I am finding that immhaving a hard time putting my selfi out there as I know I need to in order to truelly belong here. This is in large part because I am highly dyslexic and know that my posts can be hard to read and I worry about being misunderstood. I am not naturally as outspoken as so many of you, a quality I greatly admire by the way but it is at odds with my up bringing where silence is seen as being more desirable.
I grew up around NA medician women my grandmother and great grandmother were bolth respected wise women a status I hope to achieve some day. For me being a medician woman was for told so some of my earliest memory's are of reading nursing texts with my grand mother and gathering plants. The way I have been taught is very traditional in that it's oral history passed down from the older generations to the younger. I grew up spending so much time with my grandmother and great grandmother that I have a hard time talking to others because I was supposed to be learning by listening not talking lol. That doesn't mean I couldn't ask questions or talk about what ever just that I was naturally a quite child anyway and being raised around old Indian women didn't help that.
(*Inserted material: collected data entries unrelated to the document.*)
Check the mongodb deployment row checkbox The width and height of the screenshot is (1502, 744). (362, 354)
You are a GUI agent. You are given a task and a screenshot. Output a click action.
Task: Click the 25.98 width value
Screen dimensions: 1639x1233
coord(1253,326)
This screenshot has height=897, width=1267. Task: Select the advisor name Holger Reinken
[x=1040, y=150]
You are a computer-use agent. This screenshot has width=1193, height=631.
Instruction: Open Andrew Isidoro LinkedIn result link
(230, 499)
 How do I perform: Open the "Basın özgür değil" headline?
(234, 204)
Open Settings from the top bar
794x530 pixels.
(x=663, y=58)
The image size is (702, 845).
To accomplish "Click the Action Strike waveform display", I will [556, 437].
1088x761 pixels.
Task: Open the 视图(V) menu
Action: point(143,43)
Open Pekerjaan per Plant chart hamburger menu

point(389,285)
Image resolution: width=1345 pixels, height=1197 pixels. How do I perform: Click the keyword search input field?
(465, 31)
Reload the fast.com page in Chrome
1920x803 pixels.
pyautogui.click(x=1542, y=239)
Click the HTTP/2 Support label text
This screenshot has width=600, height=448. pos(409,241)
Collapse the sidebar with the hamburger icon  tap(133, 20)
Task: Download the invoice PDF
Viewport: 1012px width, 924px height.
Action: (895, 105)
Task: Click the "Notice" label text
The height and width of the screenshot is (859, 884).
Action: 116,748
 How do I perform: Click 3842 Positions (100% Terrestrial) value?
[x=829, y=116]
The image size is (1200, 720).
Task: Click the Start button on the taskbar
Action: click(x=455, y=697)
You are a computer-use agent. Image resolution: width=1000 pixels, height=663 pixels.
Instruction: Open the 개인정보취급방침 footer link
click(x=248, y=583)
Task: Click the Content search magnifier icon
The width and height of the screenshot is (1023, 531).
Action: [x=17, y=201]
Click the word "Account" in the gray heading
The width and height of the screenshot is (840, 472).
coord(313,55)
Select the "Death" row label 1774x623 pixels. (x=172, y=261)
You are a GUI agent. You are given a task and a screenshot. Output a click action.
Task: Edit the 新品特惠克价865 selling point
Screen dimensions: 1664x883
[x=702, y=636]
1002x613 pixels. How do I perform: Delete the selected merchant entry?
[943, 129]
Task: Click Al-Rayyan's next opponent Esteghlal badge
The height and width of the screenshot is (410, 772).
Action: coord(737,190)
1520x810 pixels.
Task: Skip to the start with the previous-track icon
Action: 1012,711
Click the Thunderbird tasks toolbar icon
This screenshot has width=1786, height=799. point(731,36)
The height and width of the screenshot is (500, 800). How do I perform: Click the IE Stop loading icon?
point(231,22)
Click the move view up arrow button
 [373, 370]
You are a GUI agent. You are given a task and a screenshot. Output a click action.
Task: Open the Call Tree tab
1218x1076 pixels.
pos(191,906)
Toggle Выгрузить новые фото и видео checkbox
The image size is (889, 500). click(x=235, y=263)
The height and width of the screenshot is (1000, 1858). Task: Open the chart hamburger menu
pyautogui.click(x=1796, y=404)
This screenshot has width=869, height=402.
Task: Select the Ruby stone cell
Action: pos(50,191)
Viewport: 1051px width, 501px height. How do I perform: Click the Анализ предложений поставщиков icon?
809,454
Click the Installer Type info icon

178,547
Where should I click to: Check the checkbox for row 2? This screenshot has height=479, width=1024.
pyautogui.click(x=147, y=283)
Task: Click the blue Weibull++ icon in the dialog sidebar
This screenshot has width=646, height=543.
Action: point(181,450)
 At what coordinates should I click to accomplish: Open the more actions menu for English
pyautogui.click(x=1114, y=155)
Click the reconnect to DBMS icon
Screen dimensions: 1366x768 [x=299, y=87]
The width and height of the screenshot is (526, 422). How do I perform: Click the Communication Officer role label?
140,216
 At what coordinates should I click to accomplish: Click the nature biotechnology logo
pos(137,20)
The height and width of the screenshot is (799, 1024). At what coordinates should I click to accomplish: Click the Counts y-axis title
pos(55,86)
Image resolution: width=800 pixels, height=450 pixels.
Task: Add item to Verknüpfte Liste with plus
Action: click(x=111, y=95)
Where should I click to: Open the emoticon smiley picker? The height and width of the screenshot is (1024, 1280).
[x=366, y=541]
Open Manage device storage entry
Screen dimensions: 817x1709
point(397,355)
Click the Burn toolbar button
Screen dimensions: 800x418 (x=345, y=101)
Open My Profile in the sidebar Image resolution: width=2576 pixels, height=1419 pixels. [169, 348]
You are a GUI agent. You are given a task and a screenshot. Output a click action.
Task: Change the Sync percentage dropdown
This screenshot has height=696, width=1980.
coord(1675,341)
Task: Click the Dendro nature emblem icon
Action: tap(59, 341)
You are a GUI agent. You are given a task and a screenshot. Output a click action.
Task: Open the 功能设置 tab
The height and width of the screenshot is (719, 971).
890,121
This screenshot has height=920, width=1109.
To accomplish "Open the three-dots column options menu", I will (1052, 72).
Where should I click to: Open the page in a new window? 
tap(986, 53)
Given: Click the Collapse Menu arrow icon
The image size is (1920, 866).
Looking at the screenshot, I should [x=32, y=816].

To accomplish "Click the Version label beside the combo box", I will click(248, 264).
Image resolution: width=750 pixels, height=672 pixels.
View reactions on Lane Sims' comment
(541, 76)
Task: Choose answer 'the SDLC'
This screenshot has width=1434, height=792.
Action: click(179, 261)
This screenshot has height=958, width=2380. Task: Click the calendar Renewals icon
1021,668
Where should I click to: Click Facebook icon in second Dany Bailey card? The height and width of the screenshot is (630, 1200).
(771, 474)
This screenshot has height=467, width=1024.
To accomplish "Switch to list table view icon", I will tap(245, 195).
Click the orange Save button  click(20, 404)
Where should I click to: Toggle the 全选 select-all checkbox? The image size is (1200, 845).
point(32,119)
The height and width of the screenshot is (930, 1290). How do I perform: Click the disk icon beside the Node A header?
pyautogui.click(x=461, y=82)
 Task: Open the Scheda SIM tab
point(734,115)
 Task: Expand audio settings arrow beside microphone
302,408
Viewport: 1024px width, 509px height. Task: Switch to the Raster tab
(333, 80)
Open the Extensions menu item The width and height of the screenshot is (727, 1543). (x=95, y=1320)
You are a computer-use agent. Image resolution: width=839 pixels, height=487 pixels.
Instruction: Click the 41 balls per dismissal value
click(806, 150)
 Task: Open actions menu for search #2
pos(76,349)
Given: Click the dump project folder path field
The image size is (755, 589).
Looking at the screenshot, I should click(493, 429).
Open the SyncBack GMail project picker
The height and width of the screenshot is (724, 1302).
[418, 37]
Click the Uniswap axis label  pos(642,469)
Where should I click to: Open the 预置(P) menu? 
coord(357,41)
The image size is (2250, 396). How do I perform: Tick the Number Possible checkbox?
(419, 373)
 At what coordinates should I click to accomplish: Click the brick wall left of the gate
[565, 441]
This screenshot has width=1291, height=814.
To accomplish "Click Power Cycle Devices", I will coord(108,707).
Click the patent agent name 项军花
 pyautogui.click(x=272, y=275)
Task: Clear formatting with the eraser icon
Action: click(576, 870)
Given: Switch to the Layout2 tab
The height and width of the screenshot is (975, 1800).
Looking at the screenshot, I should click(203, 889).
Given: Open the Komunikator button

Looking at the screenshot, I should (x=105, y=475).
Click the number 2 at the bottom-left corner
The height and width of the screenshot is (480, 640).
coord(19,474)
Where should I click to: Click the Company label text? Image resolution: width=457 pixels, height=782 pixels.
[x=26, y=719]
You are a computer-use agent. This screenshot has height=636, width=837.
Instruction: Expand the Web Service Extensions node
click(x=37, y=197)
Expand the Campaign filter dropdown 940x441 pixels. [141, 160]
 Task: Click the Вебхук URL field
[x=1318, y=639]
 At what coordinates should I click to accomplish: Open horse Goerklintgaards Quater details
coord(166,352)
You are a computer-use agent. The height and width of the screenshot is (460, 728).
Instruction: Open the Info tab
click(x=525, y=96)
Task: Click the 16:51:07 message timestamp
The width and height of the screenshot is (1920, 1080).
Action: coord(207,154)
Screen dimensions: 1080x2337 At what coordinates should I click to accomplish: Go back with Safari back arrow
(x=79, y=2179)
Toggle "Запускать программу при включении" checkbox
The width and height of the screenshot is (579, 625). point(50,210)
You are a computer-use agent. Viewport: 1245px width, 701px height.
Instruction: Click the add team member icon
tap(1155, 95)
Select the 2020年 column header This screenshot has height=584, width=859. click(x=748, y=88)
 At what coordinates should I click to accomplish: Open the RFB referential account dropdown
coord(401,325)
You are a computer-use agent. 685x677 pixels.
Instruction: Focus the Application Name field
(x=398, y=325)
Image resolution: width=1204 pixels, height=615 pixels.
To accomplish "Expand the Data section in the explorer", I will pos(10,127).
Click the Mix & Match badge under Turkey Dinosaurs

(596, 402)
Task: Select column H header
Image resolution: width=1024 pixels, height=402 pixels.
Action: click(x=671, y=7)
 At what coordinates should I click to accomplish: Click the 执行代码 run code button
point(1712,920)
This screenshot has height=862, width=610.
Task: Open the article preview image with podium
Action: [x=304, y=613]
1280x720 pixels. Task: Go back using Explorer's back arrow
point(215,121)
I love practicing my craft, though I probably aproach it differently than a lot of people. I don't worry about setting up circles or alters usually because I find nature usually provides what I need. I'm also very lucky to have a spirit familiar who can protect me from most things that was handed down to me from my great grandmother. I find my self almost driven to follow the path at times others a wonder and learn new things and discover the other types of magic that I have not learned. One of the things I have learned here is how very knowledgeable all of you are and how much work you put into really knowing your history and roots I love that and find it so great that there are so many well read people here. I have browsed through so many old threads and found so much great information that I don't quite know how to thank you all. I don't believe your path to wisdom ever stops so it's great to be around others who feel the same way.
I will confess I have very little experiance with wiccans or fluffy bunnies lol love that term. I have never read a silver raven wolf book or anything like them I gather I'm lucky though lol. However because of this I'm pretty sheltered from a lot of experiances that might have been good to learn from. I want to learn from all of you but I know that is not something you just ask for because the knowledge we each has comes from a lot of time tears and blood so just saying hey you seem like a really great witch mind if I steal some of your knowledge I would rather find away to share. Though that brings me back to being dyslexic and how hard I'm finding it to put myself out there. Though I think I've taken a step forward with this blog at least I hope so.